THE PROBLEM » Set down exactly the lines in the records below that run from the line with "Click third icon" to the line with "has height=686, width=1142.", inclusive, and nothing more.

[Stored items]

----------

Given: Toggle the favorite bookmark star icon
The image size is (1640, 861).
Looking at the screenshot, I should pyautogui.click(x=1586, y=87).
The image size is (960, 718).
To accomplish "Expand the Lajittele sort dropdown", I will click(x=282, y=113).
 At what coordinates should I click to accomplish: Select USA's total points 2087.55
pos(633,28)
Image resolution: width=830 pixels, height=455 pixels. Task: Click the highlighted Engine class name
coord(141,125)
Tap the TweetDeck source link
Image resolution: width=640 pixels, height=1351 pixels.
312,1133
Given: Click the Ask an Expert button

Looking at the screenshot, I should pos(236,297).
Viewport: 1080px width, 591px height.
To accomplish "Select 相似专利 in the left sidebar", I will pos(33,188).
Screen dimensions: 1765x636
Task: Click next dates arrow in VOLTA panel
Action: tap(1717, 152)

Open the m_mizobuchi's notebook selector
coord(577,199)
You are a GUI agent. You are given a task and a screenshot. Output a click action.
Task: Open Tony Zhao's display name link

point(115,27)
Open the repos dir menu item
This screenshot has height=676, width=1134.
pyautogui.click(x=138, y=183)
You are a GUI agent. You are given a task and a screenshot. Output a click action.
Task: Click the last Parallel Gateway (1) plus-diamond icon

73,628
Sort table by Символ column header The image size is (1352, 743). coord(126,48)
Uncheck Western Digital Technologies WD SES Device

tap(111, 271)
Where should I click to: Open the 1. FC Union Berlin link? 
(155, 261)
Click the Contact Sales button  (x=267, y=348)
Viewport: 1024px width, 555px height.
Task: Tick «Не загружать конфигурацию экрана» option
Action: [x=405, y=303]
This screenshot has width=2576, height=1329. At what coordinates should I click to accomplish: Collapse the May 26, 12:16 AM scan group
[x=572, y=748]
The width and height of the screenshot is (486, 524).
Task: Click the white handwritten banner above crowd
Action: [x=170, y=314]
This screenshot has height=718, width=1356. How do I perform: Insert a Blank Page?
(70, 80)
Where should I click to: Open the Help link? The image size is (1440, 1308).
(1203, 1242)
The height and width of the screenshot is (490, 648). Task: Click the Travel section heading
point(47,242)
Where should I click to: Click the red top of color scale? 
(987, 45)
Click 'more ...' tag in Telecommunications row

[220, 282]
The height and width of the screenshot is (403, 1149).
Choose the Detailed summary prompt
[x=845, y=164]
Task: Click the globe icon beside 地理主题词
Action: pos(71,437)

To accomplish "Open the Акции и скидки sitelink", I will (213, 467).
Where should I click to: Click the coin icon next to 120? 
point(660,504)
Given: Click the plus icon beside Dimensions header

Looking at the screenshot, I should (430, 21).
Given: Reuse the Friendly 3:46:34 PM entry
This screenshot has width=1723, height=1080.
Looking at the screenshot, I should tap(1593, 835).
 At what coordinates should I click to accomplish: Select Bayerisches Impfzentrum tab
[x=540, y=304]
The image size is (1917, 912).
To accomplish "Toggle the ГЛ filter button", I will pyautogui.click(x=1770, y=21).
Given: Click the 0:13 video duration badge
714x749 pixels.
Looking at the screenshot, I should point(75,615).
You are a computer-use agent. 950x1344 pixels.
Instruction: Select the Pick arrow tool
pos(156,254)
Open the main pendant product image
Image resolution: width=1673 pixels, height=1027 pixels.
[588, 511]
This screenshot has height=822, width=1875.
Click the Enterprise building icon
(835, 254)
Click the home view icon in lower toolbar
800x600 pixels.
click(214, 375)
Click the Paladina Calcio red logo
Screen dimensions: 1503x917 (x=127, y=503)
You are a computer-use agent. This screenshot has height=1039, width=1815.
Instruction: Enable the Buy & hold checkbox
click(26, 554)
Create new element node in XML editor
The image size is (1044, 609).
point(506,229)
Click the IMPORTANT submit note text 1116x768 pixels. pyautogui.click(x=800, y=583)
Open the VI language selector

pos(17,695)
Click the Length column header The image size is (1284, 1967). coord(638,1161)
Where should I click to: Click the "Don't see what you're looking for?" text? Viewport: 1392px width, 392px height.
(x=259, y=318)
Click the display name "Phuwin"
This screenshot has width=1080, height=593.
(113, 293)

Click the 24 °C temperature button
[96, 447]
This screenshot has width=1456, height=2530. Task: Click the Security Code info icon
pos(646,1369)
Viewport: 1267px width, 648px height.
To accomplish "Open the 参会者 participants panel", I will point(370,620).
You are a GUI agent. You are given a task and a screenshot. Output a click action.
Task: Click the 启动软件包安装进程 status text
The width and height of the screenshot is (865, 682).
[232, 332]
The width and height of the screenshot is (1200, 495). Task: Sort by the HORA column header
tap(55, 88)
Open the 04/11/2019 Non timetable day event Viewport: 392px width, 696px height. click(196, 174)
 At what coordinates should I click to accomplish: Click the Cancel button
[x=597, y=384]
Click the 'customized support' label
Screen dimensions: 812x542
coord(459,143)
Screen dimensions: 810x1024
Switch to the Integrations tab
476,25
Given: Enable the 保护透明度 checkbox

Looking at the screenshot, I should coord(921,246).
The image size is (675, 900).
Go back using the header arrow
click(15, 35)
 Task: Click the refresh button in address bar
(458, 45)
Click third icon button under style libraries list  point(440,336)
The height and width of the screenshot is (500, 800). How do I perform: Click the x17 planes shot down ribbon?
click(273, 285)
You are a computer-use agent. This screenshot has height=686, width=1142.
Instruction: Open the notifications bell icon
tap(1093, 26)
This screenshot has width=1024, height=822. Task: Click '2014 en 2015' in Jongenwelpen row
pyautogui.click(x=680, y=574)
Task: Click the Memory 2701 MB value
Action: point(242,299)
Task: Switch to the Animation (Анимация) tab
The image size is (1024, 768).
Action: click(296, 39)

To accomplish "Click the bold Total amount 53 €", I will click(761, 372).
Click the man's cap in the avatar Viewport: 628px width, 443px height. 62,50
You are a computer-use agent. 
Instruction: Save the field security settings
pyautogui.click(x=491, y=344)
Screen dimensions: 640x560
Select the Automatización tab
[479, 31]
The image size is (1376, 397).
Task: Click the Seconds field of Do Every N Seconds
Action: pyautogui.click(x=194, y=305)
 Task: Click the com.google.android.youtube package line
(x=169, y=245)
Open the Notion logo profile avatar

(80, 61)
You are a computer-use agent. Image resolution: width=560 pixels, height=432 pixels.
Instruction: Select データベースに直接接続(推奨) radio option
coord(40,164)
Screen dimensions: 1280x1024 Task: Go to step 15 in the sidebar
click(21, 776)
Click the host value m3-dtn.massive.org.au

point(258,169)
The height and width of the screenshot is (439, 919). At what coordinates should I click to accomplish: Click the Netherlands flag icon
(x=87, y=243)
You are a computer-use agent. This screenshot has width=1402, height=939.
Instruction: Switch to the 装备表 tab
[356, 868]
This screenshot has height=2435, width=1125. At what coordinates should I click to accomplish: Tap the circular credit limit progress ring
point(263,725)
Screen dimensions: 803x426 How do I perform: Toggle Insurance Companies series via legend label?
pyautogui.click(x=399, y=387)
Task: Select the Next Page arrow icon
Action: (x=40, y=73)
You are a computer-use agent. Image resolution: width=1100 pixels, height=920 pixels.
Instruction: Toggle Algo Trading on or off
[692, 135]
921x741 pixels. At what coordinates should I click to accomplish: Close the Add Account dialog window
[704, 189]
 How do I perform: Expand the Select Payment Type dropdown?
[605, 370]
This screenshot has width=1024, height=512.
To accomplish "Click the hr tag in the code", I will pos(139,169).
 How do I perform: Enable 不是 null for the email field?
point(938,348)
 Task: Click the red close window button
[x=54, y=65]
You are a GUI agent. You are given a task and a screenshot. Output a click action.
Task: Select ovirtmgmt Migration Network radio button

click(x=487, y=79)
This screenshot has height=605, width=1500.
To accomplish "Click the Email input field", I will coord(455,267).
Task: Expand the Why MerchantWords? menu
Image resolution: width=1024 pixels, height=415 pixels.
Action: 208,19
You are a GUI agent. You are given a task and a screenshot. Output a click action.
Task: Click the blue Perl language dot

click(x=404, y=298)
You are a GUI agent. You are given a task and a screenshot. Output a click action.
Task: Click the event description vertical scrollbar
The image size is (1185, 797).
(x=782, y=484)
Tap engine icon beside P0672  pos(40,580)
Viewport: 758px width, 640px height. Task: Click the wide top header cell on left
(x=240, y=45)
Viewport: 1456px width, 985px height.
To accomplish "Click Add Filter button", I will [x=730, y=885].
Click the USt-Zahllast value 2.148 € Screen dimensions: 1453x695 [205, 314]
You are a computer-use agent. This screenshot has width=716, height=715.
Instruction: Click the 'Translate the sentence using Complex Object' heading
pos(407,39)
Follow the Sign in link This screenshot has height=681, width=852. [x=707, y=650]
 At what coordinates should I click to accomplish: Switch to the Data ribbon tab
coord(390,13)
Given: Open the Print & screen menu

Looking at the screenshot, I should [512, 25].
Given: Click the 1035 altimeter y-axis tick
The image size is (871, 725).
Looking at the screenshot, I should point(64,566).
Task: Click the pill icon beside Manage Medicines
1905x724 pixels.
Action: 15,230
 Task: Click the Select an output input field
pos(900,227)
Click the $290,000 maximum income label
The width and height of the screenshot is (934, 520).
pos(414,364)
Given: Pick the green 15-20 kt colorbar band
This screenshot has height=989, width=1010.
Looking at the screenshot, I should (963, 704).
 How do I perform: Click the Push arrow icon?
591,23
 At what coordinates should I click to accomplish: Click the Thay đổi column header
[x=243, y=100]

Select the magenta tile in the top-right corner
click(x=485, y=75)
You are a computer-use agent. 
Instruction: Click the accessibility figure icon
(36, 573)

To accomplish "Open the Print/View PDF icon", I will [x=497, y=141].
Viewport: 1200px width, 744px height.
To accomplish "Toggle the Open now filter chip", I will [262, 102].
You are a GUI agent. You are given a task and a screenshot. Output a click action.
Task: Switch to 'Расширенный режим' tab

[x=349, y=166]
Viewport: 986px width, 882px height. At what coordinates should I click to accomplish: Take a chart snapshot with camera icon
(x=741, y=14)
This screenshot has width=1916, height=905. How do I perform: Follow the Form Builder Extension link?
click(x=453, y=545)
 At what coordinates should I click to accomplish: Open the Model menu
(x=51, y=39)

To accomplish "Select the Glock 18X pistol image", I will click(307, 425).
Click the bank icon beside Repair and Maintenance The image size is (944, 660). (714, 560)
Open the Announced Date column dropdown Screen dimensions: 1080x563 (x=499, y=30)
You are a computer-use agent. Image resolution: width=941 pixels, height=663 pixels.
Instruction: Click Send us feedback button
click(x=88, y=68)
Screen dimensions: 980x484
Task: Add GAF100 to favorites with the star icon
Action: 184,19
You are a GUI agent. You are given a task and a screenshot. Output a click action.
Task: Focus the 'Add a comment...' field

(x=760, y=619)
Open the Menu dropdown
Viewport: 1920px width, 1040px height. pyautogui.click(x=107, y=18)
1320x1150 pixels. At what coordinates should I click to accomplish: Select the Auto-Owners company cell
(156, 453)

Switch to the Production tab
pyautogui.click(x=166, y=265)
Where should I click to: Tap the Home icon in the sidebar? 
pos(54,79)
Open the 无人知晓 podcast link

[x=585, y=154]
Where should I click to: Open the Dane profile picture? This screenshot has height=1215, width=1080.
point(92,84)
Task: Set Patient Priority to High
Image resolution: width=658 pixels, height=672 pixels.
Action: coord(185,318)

----------

SOLUTION TO THIS PROBLEM »
Click third icon button under style libraries list  point(440,336)
The height and width of the screenshot is (500, 800). How do I perform: Click the x17 planes shot down ribbon?
click(273, 285)
You are a computer-use agent. This screenshot has height=686, width=1142.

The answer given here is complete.